Полицейские отперли багажник. Внутри лежал мужчина лет тридцати двух, скорчившись, точно слизень в ржавой раковине. Его ткнули в бок прикладом и велели выбраться наружу. Его лицо исказилось от ужаса. Всех нас препроводили в полицейское управление, развели по разным кабинетам и допросили по-французски. Я владела французским лишь настолько, чтобы отвечать им на самые простые вопросы. В другом кабинете Фред изъяснялся обрывочными французскими фразами, которые выучил в баре. Внезапно приехал начальник, и нас отвели к нему. Грудь у него была выпуклая, как бочка, а глаза – черные и печальные. На его бронзовом от загара лице, измученном заботами, особенно выделялись густые усы. Фред быстро смекнул, как тут все устроено. Я вошла в образ покорной жены, поскольку в этом медвежьем углу, где власть принадлежала Иностранному легиону, патриархат был непоколебим. Я молча наблюдала, как контрабандного человека в наручниках, раздетого догола, увели куда-то. Фреда вызвали к начальнику. Он оглянулся, взглянул на меня. В его голубых глазах четко, как телеграмма, читалось напутствие: “Держись невозмутимо”.

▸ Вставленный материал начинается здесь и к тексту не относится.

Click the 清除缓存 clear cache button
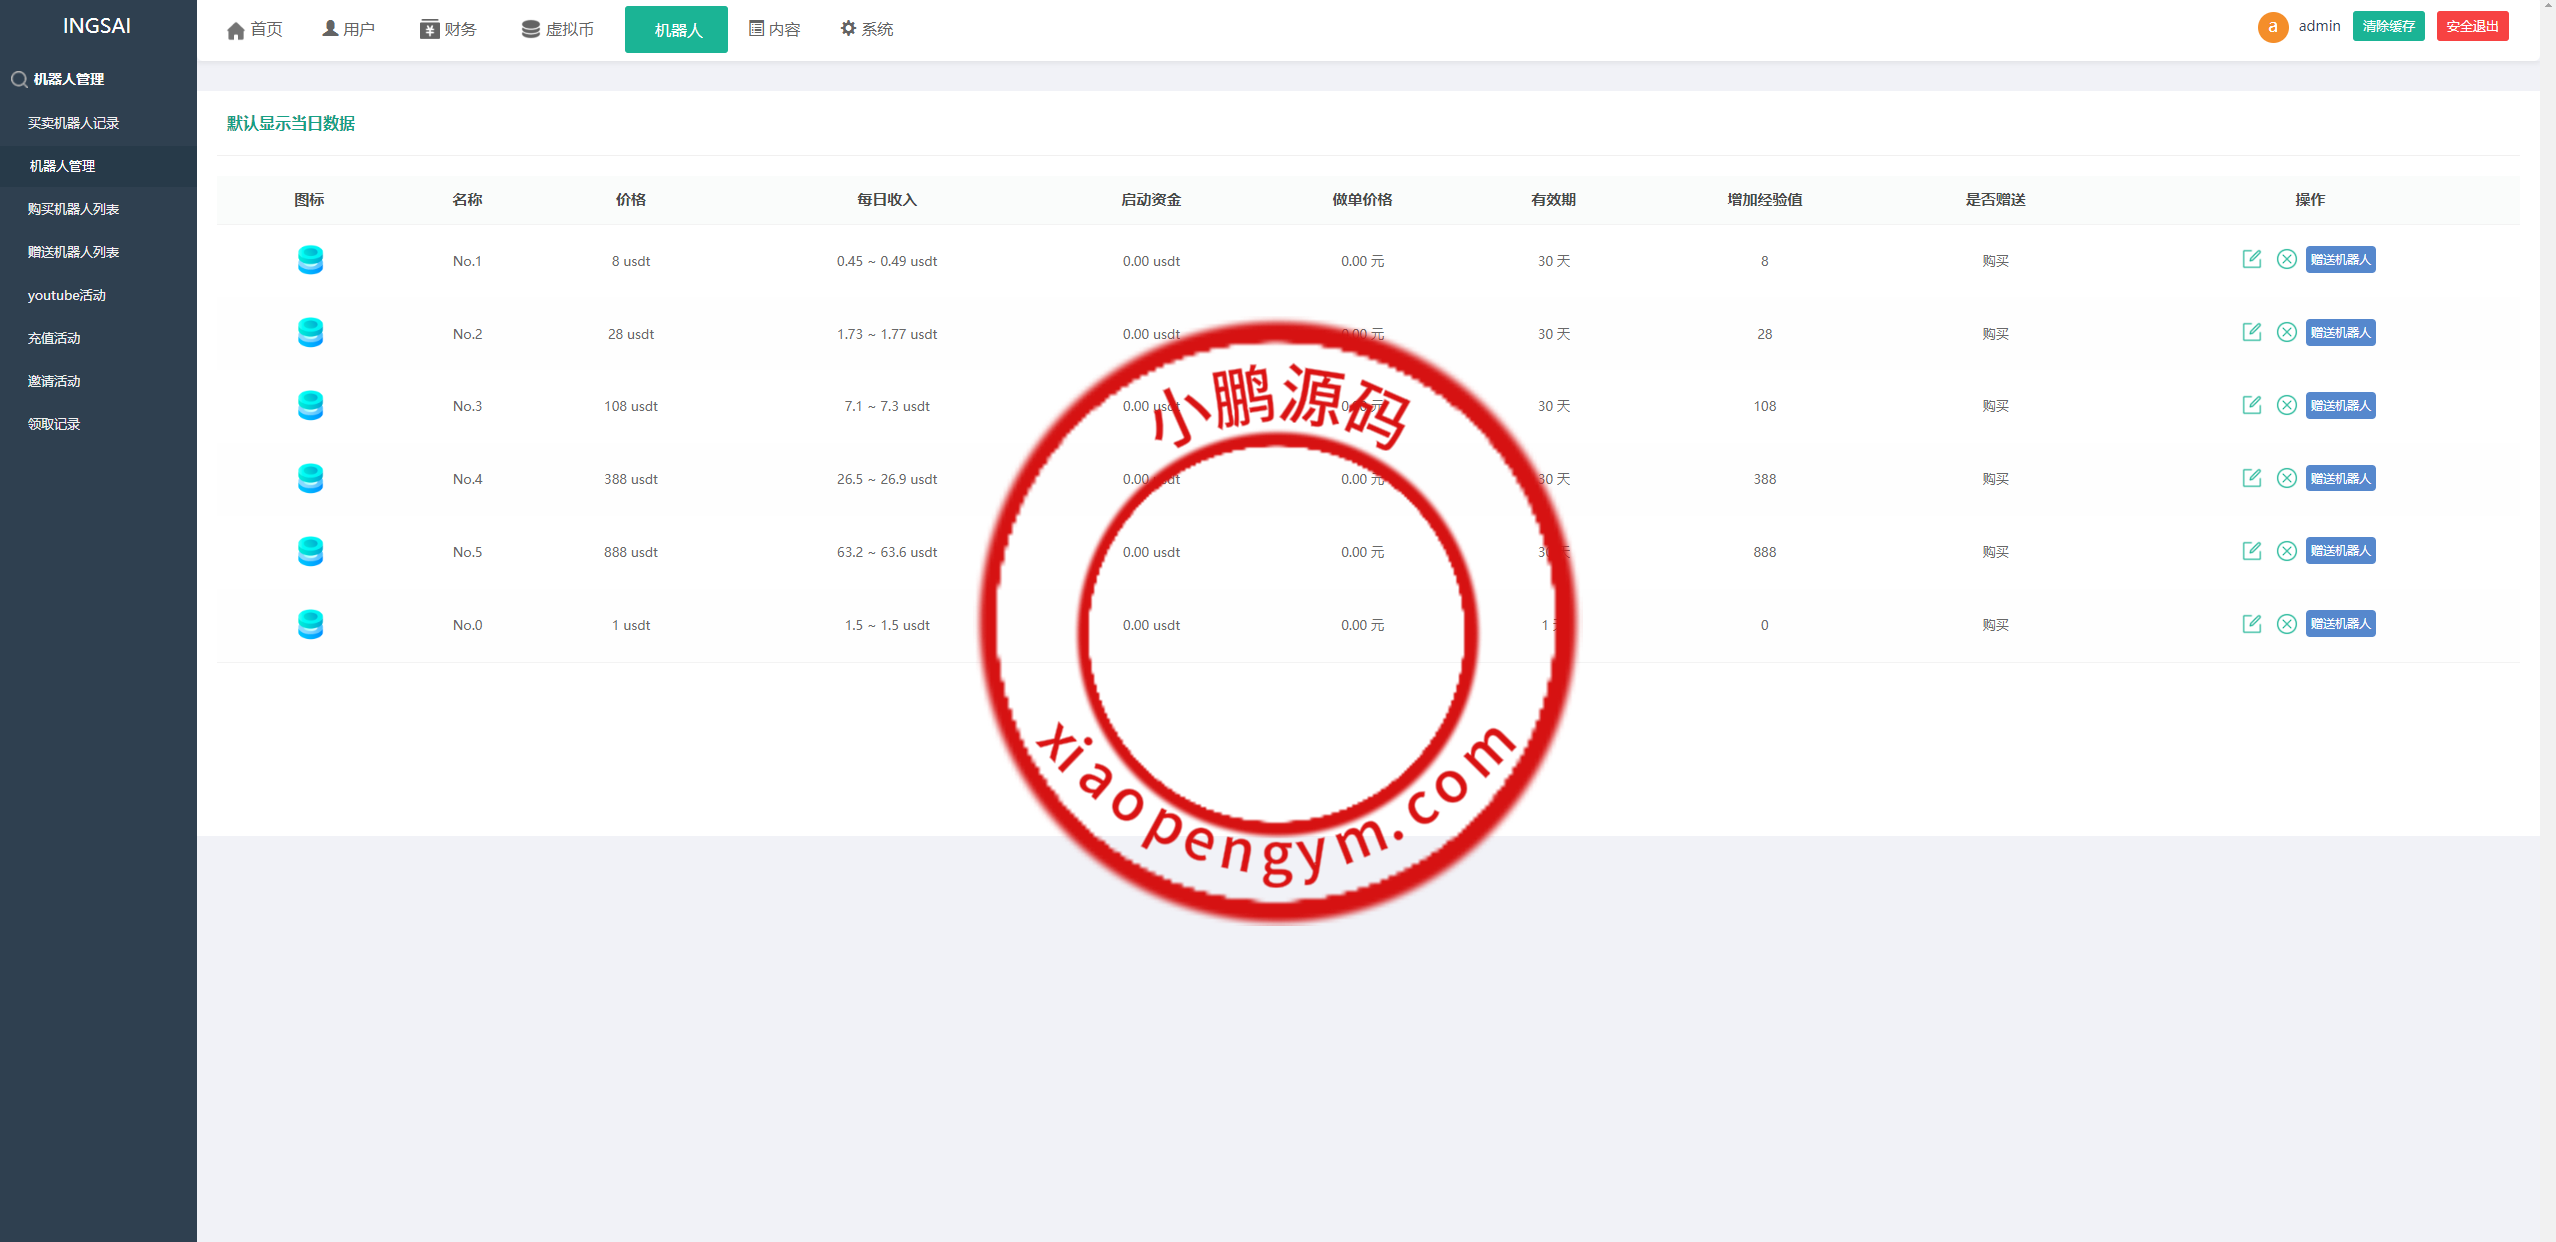 pyautogui.click(x=2388, y=27)
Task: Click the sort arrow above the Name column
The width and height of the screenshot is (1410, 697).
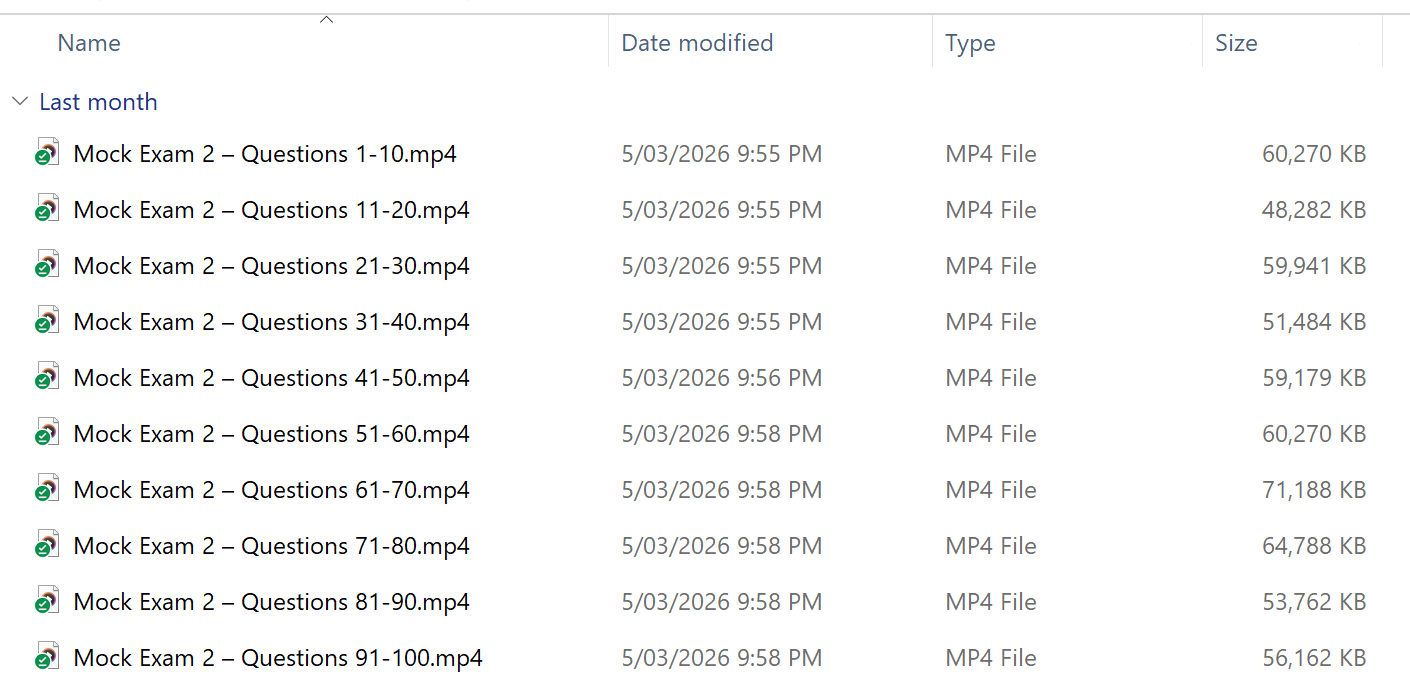Action: point(326,19)
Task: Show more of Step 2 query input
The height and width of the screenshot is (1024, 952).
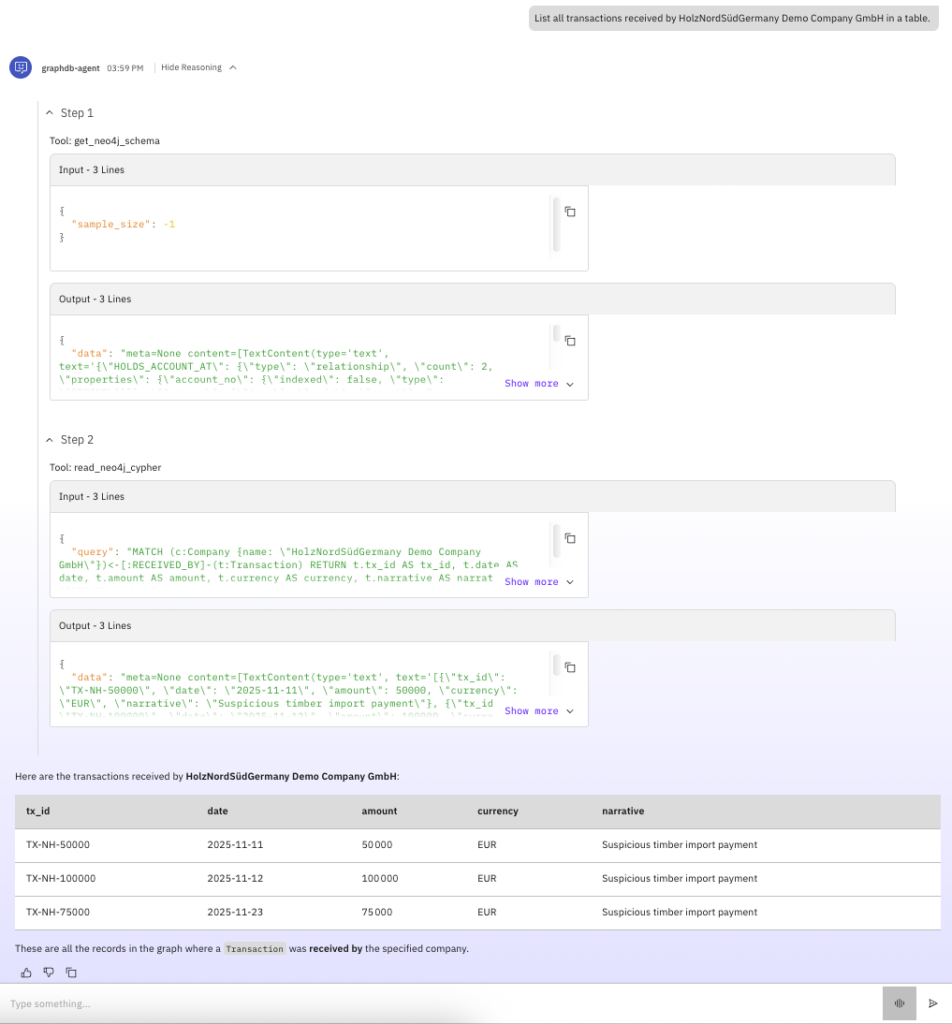Action: click(538, 582)
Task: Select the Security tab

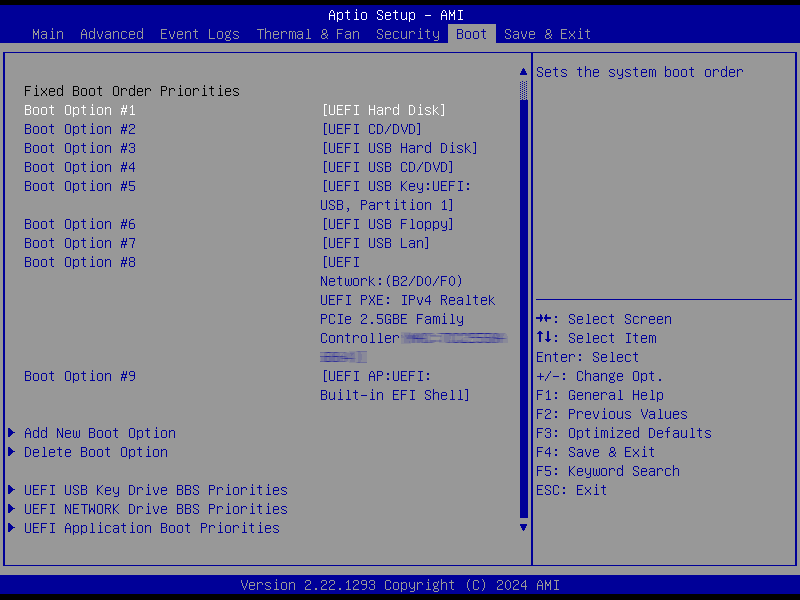Action: click(x=408, y=34)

Один полицейский принес наши сумки, а другой натянул белые перчатки и переворошил все вещи. Я просто сидела, держа узелок со спичечным коробком. От меня не потребовали его отдать, и я вздохнула с облегчением: ведь для меня теперь не было ничего святее, чем этот узелок, разве что мое обручальное кольцо. Я не чувствовала никакой опасности для нас, но все же посоветовала себе не распускать язык. Следователь принес мне черный кофе на овальном подносе с мозаикой, изображавшей голубую бабочку, а потом зашел в кабинет начальника. Я успела увидеть Фреда в профиль. Спустя какое-то время они вышли все вместе. Похоже, в дружелюбном настроении. Начальник по-братски обнялся с Фредом, и нас посадили в чью-то личную машину. Пока мы ехали, никто из нас не проронил ни слова. Мы въехали в столицу, Кайенну, расположенную в дельте реки, которая тоже называется Кайенна. У Фреда был адрес гостиницы, которую посоветовал ему начальник. Нас высадили у подножия холма: дальше дороги не было. Куда-то наверх, показал Фред жестом, и мы поволокли багаж по каменным ступенькам, ведущим к нашему следующему жилищу.

– О чем вы беседовали? – спросила я.

– Ну-у, даже не могу сказать – он говорил только по-французски.

– А как же вы общались?

– Коньяк.

Фред призадумался.

– Я знаю, что ты переживаешь за водителя, – сказал он, – но тут мы бессильны. Он нас в опасное положение поставил, и я, по большому счету, тревожился за тебя.

– Да я вообще не испугалась.

– Вот-вот, – сказал он. – Потому-то я и тревожился.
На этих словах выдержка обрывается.